When Canonical Tags Go Bad

The rel=”canonical” tag has been a Godsend for many of us SEO’s. In case you have been having a real life instead of devoting your time to search here is a quick breakdown of how they are used:

Situation

You have two pages ( blue-widgets.html and pink-widgets.html ). Both of them are identical other than the colour.

Problem

These two pages are duplicates as far as Googlebot is concerned. While duplicate pages don’t actually incur a penalty, it is unclear which should be indexed (and only one will be). The result is generally that they will swap places being in the SERPs while steadily falling in rank. It’s not a penalty, but it sure feels like one if you don’t know what’s happening.

Solution

Adding a rel=”canonical” tag to both pages pointing to just one of them tells Google which one you have a preference for to be indexed. So the solution in this case is to have a tag reading :

<link rel="canonical" href="http://www.example.com/pink-widgets.html" />

and placing it in the <head> section of your site.

Now, when search engines crawl either page they know which to index only the pink-widget.html page. The result is better ranking and no jumping about swapping places.

Rel=”canonical” Doesn’t always work

I’m not talking about improper implementation. I’m assuming that everything is as it should be.

I had a case recently where a site had products as top-level orphans – nearly. The products quite logically belonged in multiple categories. This would result in a situation like in diagram 1 below:

Duplicate content flow chart
Diag.1. Because the path to the product is different we now have duplicate content.

The solution to the diagram above is to place the product as a top level orphan as shown in diagram 2 below:

Top Level Orphans
Diag.2. Now we no longer have duplicate content (unless the category lists only contain one item of course).

The other solution is to chose a single category path and use canonical tags on the product pages to indicate that the product on that path is the one to be indexed.

Still doesn’t sound like a problem right? The company in question had implemented the top level orphan method in diagram 2 which would be my preferred method.
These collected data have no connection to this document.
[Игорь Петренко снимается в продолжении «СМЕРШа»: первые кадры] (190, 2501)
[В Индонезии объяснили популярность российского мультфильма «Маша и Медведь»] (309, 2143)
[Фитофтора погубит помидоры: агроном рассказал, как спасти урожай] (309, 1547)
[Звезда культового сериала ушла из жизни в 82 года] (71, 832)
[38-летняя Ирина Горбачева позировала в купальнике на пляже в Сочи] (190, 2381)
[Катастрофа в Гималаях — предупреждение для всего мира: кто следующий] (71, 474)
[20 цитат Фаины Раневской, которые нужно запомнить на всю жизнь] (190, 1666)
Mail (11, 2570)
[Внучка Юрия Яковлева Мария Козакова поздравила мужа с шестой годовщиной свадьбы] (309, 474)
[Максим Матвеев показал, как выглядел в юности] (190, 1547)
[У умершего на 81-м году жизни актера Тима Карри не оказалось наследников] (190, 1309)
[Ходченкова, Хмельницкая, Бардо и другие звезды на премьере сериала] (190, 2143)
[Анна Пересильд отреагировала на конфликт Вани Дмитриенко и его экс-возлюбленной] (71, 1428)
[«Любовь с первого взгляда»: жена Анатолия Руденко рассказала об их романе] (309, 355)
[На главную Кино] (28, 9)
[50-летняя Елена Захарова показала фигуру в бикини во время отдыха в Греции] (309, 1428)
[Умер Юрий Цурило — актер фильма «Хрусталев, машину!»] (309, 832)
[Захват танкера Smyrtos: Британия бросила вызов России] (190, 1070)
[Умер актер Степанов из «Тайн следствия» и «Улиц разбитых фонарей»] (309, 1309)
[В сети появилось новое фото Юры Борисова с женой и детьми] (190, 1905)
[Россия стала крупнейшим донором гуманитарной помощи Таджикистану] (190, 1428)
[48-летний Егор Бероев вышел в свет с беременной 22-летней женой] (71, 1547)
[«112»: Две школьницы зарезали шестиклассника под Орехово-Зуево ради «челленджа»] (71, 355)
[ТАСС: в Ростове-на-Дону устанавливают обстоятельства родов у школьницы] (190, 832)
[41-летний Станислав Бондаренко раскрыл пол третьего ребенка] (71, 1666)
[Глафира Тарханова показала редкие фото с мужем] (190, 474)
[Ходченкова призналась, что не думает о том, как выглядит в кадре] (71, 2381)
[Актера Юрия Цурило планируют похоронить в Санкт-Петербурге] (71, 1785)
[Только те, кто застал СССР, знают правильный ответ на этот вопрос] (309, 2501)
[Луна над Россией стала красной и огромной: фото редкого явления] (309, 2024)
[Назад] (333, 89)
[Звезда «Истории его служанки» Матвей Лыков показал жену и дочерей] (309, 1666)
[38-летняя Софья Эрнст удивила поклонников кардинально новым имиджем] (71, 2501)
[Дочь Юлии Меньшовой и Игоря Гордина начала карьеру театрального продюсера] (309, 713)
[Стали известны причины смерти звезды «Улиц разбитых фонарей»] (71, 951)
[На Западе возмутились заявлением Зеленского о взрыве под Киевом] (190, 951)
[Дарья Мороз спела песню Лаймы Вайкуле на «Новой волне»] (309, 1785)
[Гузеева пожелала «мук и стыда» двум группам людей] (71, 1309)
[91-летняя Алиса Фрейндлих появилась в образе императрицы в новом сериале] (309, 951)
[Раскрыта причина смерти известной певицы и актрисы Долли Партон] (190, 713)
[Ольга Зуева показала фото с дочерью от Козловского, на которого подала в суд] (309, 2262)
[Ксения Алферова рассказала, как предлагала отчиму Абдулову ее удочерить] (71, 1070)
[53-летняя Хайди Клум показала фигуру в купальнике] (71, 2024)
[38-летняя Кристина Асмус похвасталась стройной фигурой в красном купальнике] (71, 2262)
There would have been no problem if it was not for deciding after that to add in breadcrumbs.

Why were breadcrumbs a problem?

All of a sudden they needed to pass the user route information from cat-1 or cat-2 to prod.html. The most reliable way to do that was to add in the information to the url, so now we had a structure that looked like diagram 1 but with a url structure of “home/prod1.html” on the listing from cat-1 and “home/prod2.html” on the listing from cat-2.

This requires us to use canonical tags to prevent duplicate content issues. You would implement canonical tags just like you would for diagram 1.

Still no problem right?

Wrong!

Why you can’t rely on canonical tags

Canonical tags are a “serving suggestion” to search engines. They promise to try to honour them, but reserve the right to override them. This is great if you make a mess of implementing them. Google in particular should notice and then ignore the tags.

However, in this case there was no error in the implementation of the canonical tags. Google for the most part honoured them too. Sometimes however they didn’t.

The result was inconsistent. Pages were bouncing around all over the place. It was hard to find out what the extent of the problem was too because as one canonical fixed itself, another would be broken. The only way to find them was to check which one was indexed. With a lot of products that’s a difficult and frustrating.

The problem was compounded by the products fitting into not just two, but multiple categories. In fact, after crawling the site it became apparent that 75% of the site was product pages with canonical tags pointing to a different product page.

It would appear that the sheer volume of canonical tags was the problem. I haven’t found this happening on any other site so I’m not sure if it is volume or percentage of site that is the problem. Maybe a bit of both.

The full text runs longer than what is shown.